_TASK OBJECTIVE_
Check each line of the entries below for the word "agent", then state how many lines have it and nothing more.

_DATA SUPPLIED_
_ _ _ _ _
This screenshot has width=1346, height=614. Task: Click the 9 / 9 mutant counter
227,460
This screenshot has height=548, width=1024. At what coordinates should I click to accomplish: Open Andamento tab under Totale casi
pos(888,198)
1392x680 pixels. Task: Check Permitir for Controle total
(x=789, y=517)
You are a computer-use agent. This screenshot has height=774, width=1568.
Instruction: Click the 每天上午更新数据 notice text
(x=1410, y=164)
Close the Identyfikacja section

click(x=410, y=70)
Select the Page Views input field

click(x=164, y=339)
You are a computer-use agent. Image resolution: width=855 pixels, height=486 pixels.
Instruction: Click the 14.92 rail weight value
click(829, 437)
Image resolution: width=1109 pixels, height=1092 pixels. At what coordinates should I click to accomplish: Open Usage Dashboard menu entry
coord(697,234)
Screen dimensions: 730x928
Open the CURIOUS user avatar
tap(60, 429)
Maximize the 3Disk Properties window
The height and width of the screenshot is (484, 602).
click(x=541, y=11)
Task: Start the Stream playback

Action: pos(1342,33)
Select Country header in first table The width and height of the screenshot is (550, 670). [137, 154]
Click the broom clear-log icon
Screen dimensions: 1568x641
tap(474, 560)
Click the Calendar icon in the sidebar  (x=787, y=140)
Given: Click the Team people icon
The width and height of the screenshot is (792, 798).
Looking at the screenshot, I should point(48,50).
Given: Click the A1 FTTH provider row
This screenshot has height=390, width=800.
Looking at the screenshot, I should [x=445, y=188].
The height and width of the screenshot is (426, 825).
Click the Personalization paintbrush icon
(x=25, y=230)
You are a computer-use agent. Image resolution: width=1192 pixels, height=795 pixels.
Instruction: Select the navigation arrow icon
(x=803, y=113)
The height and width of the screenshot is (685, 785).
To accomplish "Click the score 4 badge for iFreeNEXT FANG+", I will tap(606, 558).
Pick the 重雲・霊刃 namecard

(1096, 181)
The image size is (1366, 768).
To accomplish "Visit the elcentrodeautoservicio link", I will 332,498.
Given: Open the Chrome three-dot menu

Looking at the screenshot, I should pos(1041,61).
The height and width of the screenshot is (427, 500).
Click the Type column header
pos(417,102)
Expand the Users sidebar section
_ _ _ _ _
_WRITTEN RESPONSE_
3